Searching for these images on line I came across a Vanity Fair article that traces the fascinating fifty year history of these inextricably linked protagonists. Hazel Bryan, many years later, tracked down Elizabeth Eckford to apologize for her actions on September 4th, 1957. Both had struggled over the years with the way that single image had defined them -- as individuals and as symbols. In some ways, Eckford felt used by the civil rights movement and spent years dealing with depression. Her high school experience had been an abusive test of endurance, isolated from potentially supportive peers and hiding the extent of the abuse from her mother for fear she would be forced to give up her role in the fight for integration. For years Hazel and Elizabeth became friends. Though trying to make amends, Hazel was also condemned for that image and the role she played in perpetuating the racist stereotypes of the south. It was President Clinton's reference to the inspiration the Little Rock Nine had provided him that encouraged Eckford to begin speaking to school groups about desegregation and equality and when Clinton awarded them the Congressional Gold Medal, both Hazel and Elizabeth were in attendance. By then, though, their friendship had waned, each beginning to accuse the other of various falsities and disingenuousness.

The cover of Will Counts’ book on the Little Rock Central High desegregation is this image of Hazel and Elizabeth from that first day of school in 1957. Its title -- A Life is More Than a Moment.
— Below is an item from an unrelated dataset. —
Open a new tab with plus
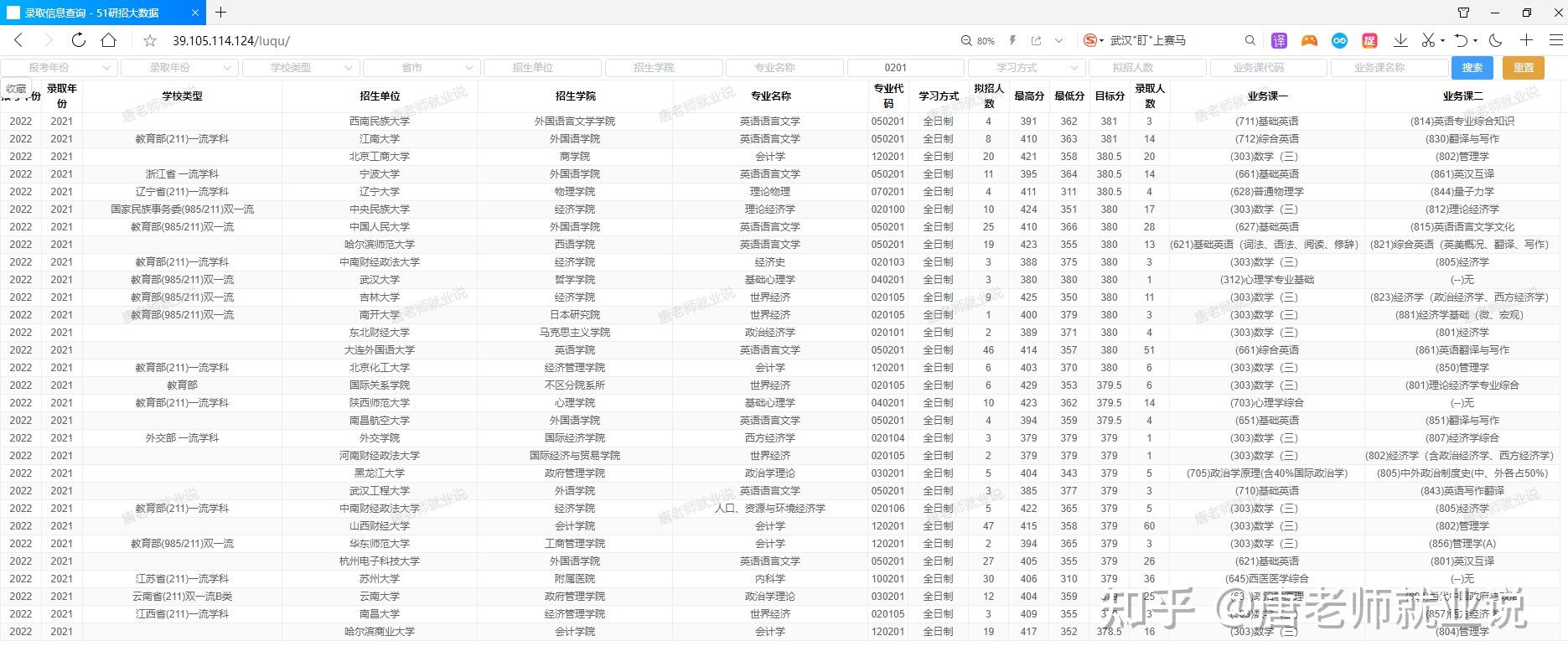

Though that is certainly true, we each have moments that define us and we hope those moments are representative of who we choose to be, what we choose to make of ourselves and our world, and how we choose to be influential. It is unfortunate to be caught at our worst and often a long battle to combat those errant moments. Like that first tattoo, we are often scared that if we commit to something permanent and risky, we may regret it later. I seem to have that fear with my dissertation topic. Is it big enough, bold enough, important enough? I know I am not Hazel in a vitriolic state, but I don't want to be anyone at all in that crowd, trapped behind the moat of even a hint of indifference. We may not be defined by a single moment, but we have only so many moments at our disposal, moments where we can choose action over inaction, right over complacency, and risk over comfort. Yet we are also pawns in the photographer's game, where one image may show us in light, another may show us in shadow, and the best we can do is be poised and ready.

Any exhibit, any single photograph, that can stir such grand emotions is worth a short trip and even a small exhibition price. Road to Freedom: Photographs of the Civil Rights Movement, 1956–1968 runs through March 7, 2010 at the Skirball. More information can be found at their website.

[i] The museum was closing, it was nearly 5:00, so I typed this quote quickly into my phone as the guards checked their watches. I missed recording the credit, but I'm pretty sure it was Martin Luther King Jr.

[ii] Viola Liuzzo was shot by four men driving alongside her as she and another volunteer, a young African-American man named Leroy Moton, were shuttling marchers back to Selma after the completion of the march to Montgomery. One of the men in the vehicle that shot her was an undercover FBI agent.

[iii] The marchers were given a two minute warning by the troopers to abandon their march and disassemble. Roughly a minute and a half into the warning, the troopers began chasing, beating, and spraying the marchers with tear gas.